# [GOAL OF THE EXERCISE]
From the line containing "Image resolution: width=616" to the last line of the records below, retype every line exactly and output nothing else.

<<<<

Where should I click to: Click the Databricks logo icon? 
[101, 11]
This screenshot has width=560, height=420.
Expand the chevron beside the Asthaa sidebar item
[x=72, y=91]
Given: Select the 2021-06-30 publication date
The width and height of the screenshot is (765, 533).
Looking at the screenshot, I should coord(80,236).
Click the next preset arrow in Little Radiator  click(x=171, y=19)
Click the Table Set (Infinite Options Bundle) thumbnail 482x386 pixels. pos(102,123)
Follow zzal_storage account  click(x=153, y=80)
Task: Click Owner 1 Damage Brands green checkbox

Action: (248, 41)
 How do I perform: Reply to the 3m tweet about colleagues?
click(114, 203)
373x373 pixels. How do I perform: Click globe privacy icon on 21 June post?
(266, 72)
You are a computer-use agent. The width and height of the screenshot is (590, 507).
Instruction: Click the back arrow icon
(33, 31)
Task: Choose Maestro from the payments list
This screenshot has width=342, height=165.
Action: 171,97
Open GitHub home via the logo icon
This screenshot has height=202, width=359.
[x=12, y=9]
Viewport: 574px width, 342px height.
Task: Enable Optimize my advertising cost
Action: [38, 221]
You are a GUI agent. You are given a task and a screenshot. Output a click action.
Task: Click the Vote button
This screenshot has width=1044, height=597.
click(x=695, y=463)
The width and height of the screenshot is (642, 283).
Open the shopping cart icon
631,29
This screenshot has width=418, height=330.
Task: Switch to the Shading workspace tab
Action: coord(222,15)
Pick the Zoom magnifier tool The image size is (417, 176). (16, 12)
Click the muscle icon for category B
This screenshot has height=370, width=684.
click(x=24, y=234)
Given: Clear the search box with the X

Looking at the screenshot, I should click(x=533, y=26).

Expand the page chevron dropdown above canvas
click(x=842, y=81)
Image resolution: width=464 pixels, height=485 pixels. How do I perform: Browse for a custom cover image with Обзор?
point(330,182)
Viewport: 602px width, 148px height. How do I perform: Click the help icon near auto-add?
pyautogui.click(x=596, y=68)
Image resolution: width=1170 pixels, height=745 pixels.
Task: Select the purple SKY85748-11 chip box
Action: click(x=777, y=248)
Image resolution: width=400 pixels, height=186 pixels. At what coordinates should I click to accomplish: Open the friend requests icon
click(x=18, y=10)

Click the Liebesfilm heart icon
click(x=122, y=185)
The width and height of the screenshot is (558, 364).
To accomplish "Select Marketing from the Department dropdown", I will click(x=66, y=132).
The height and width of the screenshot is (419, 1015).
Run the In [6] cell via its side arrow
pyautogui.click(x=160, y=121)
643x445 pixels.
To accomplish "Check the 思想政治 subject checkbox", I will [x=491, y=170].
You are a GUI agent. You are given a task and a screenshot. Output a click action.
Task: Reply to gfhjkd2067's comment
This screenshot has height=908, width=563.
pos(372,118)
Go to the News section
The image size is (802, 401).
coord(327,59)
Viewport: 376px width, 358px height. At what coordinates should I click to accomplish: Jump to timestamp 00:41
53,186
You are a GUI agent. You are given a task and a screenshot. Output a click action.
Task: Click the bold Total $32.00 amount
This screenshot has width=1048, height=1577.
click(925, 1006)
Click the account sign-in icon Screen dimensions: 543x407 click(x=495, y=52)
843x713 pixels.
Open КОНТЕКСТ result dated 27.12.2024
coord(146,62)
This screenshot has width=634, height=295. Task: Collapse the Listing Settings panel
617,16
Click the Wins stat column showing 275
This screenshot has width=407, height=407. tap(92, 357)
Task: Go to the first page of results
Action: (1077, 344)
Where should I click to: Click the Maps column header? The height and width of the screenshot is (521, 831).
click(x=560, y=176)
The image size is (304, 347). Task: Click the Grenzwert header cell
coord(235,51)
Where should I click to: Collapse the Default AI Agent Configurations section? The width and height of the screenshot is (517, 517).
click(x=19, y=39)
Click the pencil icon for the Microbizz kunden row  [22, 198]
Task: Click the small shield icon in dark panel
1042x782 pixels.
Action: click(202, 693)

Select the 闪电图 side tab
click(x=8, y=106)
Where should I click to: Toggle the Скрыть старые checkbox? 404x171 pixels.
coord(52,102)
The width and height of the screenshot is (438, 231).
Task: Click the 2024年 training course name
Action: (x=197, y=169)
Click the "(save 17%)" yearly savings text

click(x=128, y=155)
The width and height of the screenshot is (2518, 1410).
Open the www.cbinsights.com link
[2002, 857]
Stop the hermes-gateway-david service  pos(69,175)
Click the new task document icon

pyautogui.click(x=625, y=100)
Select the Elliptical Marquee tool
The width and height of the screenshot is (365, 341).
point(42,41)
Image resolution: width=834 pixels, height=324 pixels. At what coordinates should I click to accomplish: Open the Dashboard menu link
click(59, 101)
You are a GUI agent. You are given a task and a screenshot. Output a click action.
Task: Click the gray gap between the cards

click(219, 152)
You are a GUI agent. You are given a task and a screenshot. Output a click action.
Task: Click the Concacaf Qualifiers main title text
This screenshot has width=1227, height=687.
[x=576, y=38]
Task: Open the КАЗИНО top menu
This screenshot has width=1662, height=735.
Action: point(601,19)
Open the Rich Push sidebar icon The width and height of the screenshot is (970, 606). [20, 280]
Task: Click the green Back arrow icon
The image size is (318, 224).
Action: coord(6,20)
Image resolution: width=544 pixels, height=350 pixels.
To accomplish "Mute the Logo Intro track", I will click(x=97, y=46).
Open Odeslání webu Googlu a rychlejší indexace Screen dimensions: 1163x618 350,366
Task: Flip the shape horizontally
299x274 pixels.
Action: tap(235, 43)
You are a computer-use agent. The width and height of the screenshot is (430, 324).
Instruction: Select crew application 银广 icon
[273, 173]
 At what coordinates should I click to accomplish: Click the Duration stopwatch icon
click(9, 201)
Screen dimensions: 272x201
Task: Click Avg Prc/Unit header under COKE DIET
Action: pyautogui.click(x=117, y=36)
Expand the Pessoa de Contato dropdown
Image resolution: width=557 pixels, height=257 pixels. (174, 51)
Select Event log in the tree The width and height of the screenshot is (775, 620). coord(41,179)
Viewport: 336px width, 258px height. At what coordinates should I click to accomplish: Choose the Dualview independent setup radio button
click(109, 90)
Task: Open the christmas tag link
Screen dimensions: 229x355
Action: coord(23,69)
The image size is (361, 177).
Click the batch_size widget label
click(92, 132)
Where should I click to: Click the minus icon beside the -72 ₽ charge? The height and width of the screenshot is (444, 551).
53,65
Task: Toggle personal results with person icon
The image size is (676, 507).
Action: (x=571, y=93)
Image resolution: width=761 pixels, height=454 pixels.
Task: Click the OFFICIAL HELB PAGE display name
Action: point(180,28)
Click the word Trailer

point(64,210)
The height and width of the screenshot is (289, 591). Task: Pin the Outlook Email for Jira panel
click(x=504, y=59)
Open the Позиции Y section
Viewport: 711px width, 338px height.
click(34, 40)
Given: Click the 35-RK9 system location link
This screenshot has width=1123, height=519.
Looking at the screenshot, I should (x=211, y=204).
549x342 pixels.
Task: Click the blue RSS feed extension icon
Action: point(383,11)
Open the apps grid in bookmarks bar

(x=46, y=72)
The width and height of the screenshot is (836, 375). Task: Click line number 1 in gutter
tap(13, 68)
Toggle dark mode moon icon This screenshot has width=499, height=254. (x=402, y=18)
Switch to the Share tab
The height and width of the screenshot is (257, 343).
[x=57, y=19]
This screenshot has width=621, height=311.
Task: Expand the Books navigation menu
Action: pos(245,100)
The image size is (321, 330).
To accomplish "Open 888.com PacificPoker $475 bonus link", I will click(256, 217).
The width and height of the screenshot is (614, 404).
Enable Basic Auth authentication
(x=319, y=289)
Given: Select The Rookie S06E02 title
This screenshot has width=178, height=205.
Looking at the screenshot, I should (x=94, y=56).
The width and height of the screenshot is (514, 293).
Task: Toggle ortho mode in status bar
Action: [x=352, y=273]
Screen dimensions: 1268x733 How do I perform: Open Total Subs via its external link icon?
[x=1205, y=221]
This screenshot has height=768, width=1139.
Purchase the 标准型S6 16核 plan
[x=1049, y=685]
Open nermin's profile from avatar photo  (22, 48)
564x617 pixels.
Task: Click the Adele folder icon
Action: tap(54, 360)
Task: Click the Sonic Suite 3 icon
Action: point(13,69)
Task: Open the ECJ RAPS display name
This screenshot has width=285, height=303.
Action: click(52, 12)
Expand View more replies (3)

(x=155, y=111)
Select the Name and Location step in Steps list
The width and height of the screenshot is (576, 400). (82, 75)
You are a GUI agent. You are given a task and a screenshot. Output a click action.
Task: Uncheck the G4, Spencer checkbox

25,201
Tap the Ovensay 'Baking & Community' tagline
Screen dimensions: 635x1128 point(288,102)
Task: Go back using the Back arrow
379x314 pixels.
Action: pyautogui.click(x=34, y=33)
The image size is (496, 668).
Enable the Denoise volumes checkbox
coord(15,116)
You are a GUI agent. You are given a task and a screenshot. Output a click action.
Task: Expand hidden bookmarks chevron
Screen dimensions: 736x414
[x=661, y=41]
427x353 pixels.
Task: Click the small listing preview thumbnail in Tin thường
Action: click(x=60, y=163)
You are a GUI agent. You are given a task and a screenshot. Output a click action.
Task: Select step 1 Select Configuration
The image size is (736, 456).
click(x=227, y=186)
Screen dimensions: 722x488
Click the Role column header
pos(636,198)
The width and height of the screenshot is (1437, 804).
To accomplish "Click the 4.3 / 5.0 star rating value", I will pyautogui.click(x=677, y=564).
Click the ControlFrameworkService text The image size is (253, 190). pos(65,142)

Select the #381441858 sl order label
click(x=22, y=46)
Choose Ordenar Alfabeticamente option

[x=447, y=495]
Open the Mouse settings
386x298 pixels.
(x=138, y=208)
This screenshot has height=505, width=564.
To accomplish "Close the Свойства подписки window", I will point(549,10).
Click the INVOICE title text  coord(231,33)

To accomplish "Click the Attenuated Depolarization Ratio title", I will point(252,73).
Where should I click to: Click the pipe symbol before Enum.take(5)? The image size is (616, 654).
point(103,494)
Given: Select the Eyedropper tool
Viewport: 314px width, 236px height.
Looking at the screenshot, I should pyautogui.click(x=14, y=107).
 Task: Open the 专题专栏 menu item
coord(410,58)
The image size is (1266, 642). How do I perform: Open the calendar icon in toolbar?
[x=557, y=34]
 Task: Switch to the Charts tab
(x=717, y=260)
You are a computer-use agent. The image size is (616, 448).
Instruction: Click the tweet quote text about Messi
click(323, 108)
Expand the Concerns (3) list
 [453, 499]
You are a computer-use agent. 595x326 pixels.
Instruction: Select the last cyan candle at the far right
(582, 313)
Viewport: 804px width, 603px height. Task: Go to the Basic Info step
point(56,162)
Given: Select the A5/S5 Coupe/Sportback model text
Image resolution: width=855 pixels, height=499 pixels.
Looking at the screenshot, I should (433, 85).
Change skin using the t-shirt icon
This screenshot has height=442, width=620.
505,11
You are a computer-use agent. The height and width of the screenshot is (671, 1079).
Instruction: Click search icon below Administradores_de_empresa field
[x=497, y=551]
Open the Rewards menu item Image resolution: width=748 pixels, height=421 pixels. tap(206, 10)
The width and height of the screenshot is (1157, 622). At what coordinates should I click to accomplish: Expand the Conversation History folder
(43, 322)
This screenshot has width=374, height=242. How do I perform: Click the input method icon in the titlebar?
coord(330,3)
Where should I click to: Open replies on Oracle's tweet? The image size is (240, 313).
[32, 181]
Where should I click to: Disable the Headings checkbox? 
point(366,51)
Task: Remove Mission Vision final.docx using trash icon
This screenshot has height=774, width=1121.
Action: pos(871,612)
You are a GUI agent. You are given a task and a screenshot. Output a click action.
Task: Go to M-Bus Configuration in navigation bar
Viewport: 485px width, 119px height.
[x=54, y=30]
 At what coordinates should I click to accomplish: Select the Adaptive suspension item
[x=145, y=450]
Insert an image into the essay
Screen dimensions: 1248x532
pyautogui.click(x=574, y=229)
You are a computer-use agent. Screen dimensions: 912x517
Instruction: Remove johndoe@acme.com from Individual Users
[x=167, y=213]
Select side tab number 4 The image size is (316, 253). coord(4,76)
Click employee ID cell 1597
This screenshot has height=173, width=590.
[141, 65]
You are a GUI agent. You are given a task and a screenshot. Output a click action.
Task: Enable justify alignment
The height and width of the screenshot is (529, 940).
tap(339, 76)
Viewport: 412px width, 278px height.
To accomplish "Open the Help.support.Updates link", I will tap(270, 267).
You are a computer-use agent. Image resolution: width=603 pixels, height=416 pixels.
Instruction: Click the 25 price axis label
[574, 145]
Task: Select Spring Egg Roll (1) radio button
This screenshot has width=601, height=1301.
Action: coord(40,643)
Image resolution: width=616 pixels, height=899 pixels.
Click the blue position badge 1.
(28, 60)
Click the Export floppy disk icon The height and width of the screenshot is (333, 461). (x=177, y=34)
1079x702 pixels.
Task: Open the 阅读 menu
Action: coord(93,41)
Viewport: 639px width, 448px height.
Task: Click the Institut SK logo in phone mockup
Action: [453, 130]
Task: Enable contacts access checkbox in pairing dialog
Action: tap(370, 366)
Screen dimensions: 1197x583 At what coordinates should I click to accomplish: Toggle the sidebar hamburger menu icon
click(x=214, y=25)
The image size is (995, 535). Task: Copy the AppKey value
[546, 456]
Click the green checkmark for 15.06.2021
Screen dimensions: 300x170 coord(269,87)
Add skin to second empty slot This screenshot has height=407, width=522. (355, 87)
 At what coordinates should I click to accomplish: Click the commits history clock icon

>>>>

# [RESPONSE]
Image resolution: width=616 pixels, height=899 pixels.
Click the blue position badge 1.
(28, 60)
Click the Export floppy disk icon The height and width of the screenshot is (333, 461). (x=177, y=34)
1079x702 pixels.
Task: Open the 阅读 menu
Action: coord(93,41)
Viewport: 639px width, 448px height.
Task: Click the Institut SK logo in phone mockup
Action: [453, 130]
Task: Enable contacts access checkbox in pairing dialog
Action: tap(370, 366)
Screen dimensions: 1197x583 At what coordinates should I click to accomplish: Toggle the sidebar hamburger menu icon
click(x=214, y=25)
The image size is (995, 535). Task: Copy the AppKey value
[546, 456]
Click the green checkmark for 15.06.2021
Screen dimensions: 300x170 coord(269,87)
Add skin to second empty slot This screenshot has height=407, width=522. (355, 87)
 At what coordinates should I click to accomplish: Click the commits history clock icon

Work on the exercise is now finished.